憲法裁判所は16日午前10時、憲法裁判官6人が参加する初の裁判官会議を開き、無作為電子割り当て方式に基づき主審裁判官を決定。チョン・ヒョンシク裁判官が主審に指名され、補佐する役割としてイ・ミソン裁判官が選ばれた。
憲法裁判所は主審の非公開を決定し、記者会見で「主審が誰であるかは裁判の進行や結果に影響を与えない」と説明している。
チョン・ヒョンシク裁判官は「保守・原則主義者」と評価される法曹関係者で、過去にはサムスン電子のイ・ジェヨン(李在鎔)会長の国政介入事件の控訴審で執行猶予を言い渡した経歴を持つ。また、不正政治資金を受け取った疑いで無罪を言い渡されたハン・ミョンスク(韓明淑)元首相に控訴審で実刑判決を下したことでも知られる。
チョン・ヒョンシク裁判官は1961年、ソウル生まれ。ソウル高等学校、ソウル大学法学部を卒業後、1985年に司法試験に合格した。以降、地裁や高裁、最高裁の研究官などを歴任し、昨年12月にユン大統領の指名で憲法裁判官に就任した。
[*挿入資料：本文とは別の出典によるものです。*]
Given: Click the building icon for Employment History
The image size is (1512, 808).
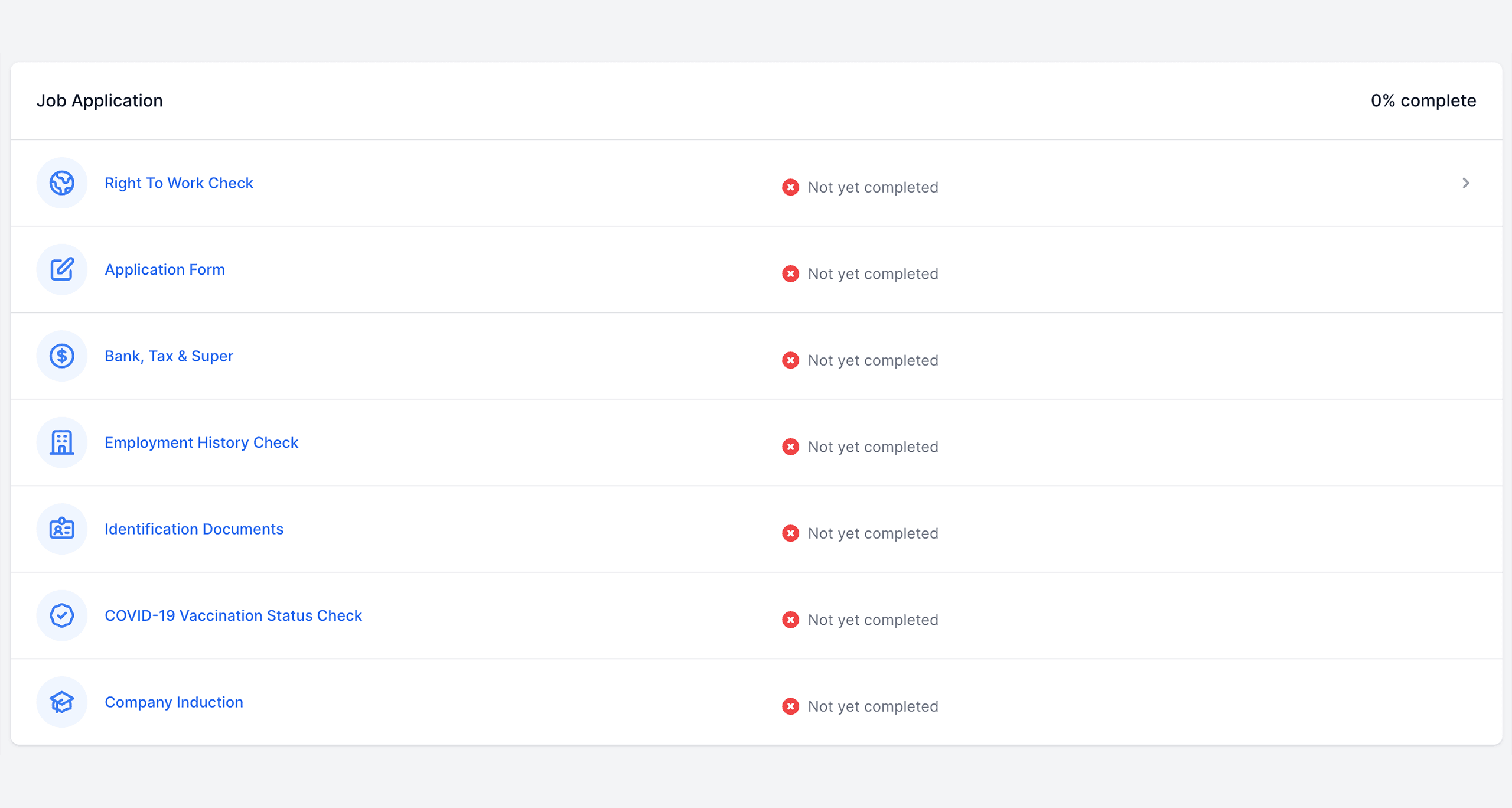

主審裁判官は弾劾の可否を審議する会議の進行を主導し、決定文の草案作成を担当するという重要な役割を担う。チョン・ヒョンシク裁判官の任命がユン大統領によるものであるため、公正性を疑問視する声が上がっている。
憲法裁判所は「主審裁判官が誰であろうと、審判は裁判官全員の協議によって進行されるため、裁判の方向性には影響しない」と強調している。